» Aim of the task:
Reproduce the lines in the data listing below without any changes, beginning with the line that contains "Task: Click the tree pane scroll up arrow" and ending with the line that contains "pyautogui.click(x=40, y=224)", both included.

Data listing:
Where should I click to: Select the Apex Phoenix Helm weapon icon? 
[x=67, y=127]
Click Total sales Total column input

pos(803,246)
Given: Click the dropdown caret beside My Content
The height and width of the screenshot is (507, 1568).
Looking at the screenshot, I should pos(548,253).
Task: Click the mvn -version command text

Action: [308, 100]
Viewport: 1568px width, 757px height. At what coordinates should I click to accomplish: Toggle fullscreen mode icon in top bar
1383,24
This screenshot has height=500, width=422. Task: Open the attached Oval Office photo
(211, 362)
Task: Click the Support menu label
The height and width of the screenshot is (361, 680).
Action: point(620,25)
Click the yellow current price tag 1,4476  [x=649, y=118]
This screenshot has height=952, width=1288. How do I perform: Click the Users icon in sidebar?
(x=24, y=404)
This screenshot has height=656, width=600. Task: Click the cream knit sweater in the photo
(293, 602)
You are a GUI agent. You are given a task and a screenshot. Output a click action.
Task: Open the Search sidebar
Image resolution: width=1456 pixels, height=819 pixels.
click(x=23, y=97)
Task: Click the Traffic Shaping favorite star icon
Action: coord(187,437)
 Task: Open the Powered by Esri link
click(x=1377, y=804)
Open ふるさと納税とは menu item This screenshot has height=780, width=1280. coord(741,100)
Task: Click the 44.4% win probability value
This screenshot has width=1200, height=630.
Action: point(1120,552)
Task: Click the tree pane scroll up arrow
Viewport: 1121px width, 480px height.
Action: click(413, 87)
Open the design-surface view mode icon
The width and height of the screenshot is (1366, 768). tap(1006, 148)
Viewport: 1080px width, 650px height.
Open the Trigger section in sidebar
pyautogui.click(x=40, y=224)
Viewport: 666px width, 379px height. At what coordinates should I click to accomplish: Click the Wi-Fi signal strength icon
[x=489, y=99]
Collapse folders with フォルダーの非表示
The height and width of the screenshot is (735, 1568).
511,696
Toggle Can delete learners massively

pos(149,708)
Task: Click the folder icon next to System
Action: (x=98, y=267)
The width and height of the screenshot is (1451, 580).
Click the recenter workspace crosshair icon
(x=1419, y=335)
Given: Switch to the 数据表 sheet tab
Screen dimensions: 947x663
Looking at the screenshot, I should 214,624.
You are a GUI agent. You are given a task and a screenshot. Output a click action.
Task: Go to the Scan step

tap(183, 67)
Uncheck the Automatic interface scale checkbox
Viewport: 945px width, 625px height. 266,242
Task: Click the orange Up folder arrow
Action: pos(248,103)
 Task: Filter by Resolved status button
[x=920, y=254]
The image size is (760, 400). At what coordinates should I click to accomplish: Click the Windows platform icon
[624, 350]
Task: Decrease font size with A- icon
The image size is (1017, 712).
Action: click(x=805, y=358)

» Response to the exercise:
Task: Click the tree pane scroll up arrow
Viewport: 1121px width, 480px height.
Action: click(413, 87)
Open the design-surface view mode icon
The width and height of the screenshot is (1366, 768). tap(1006, 148)
Viewport: 1080px width, 650px height.
Open the Trigger section in sidebar
pyautogui.click(x=40, y=224)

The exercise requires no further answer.